On a 75-degree day last month, the SAE School playground outside Atlanta underwent a dramatic transformation. Students and volunteers equipped with brushes and rollers covered the school’s black asphalt basketball courts and playground with a bright coat of blue and brown paint.
Donated by GAF and its subsidiary StreetBond, the paint is actually a solar reflective coating, and the paint was about more than just aesthetics.
Before the coating was applied on this moderately warm day, the temperature near the asphalt measured about 120 degrees – a hellish environment common to many paved playgrounds of parks and schools in the U.S. Shortly after the coating was applied, the temperature at SAE The school’s playground dropped 12 points.
“Is it still hot? Yes. But is it as hot as it was? Absolutely not,” says Shannan Tilson, co-founder and director of operations at the school. “I don’t feel like I’m in an oven.”
Nor are school children, whose young bodies are especially vulnerable to the increasingly frequent days of extreme heat in places like Atlanta. Back asphalt is like a magnet for heat and contributes significantly to thermal radiation in cities, known as the urban heat island effect.
“The asphalt itself essentially acts as a heat sink,” says Eliot Wall, general manager of StreetBond for GAF. “Even when the ambient temperature is recorded at 75 or 85 degrees, the bare black tar can be 120 or 130 degrees. So that’s a really important difference.”
GAF and StreetBond solar reflective coating has been applied to streets, playgrounds, bus lanes and bike lanes around the world. Recently the material was used to cover more than 1 million square feet of surfaces in the Pacoima community of Los Angeles.
Wall says the coating is effective at reducing heat and also helps extend the life of the asphalt underneath, which ironically degrades when exposed to the extreme temperatures it creates.
The 10-year-old SAE School is the latest to receive the solar reflective treatment. A private project-based learning school for students in preschool through eighth grade, SAE has spent the past few years integrating environmental and sustainability issues into its curriculum. It also adds energy-efficient and climate-sensitive equipment to the school’s facilities and runs entirely on solar power.
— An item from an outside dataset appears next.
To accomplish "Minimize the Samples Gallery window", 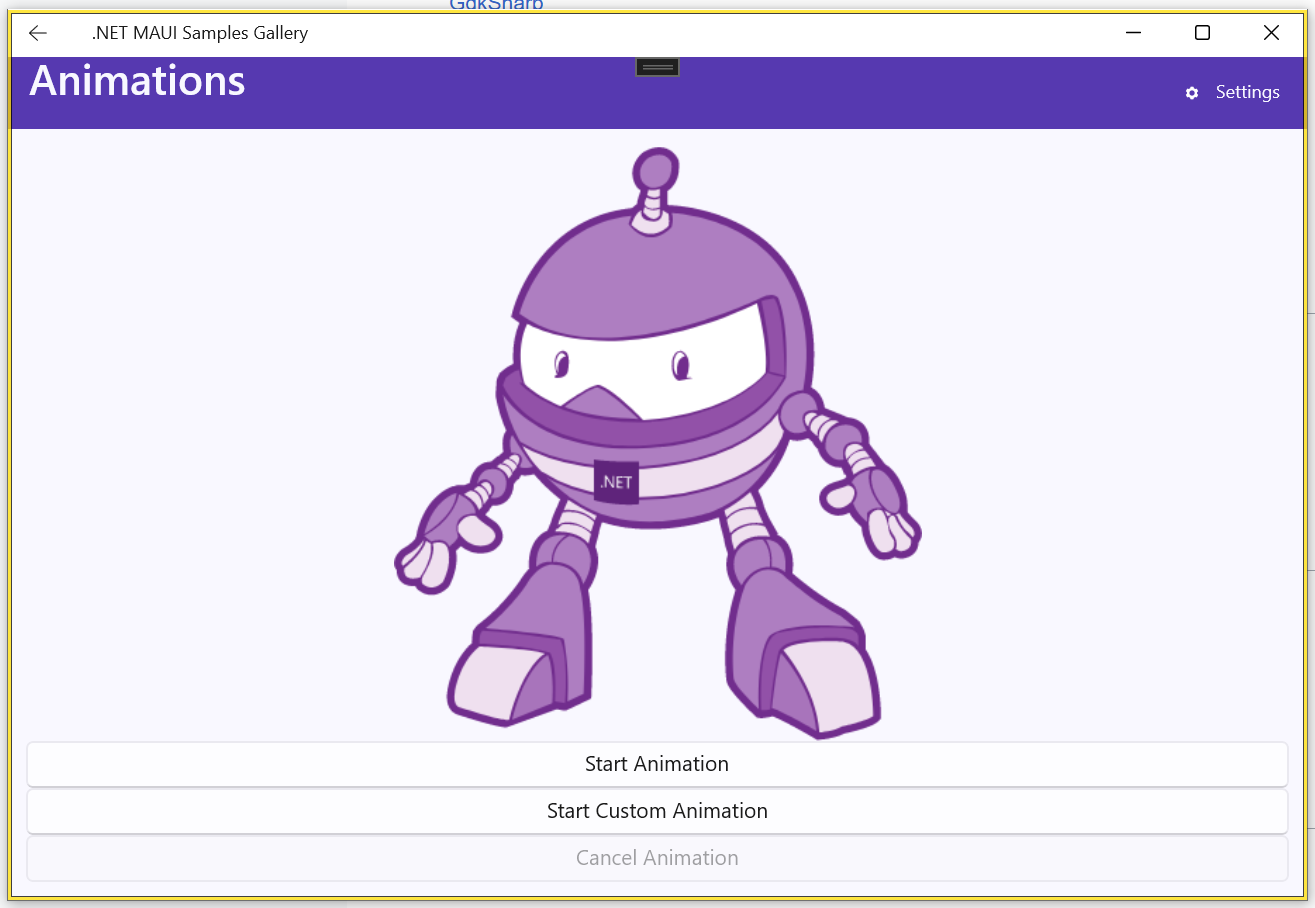I will 1134,33.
When GAF approached SAE about using solar reflective asphalt, school officials decided to make the project a learning experience.
GAF came to the school about two months before the installation to do a test run, applying the coating to a spot in the school parking lot, with the help of student painters. The company also donated some digital thermometers, which the students used before applying the coating and in the following days, to check the ambient temperature in the area.
“They could see the temperature difference and write it off,” says Scott Starowicz, SAE co-founder and chief financial officer.
SAE students even participated in the paint design. they submitted designs and voted for a winner, using the blue of the school’s colors and the shapes of the school’s mascot dragon. The new playground surface, which Tilson calls the “blue roof,” is now regularly 12 degrees cooler than nearby blacktop sections.
But that too will soon change. School officials say they plan to spread StreetBond’s solar-reflective coating on another blacktop heatsink: its large parking lot.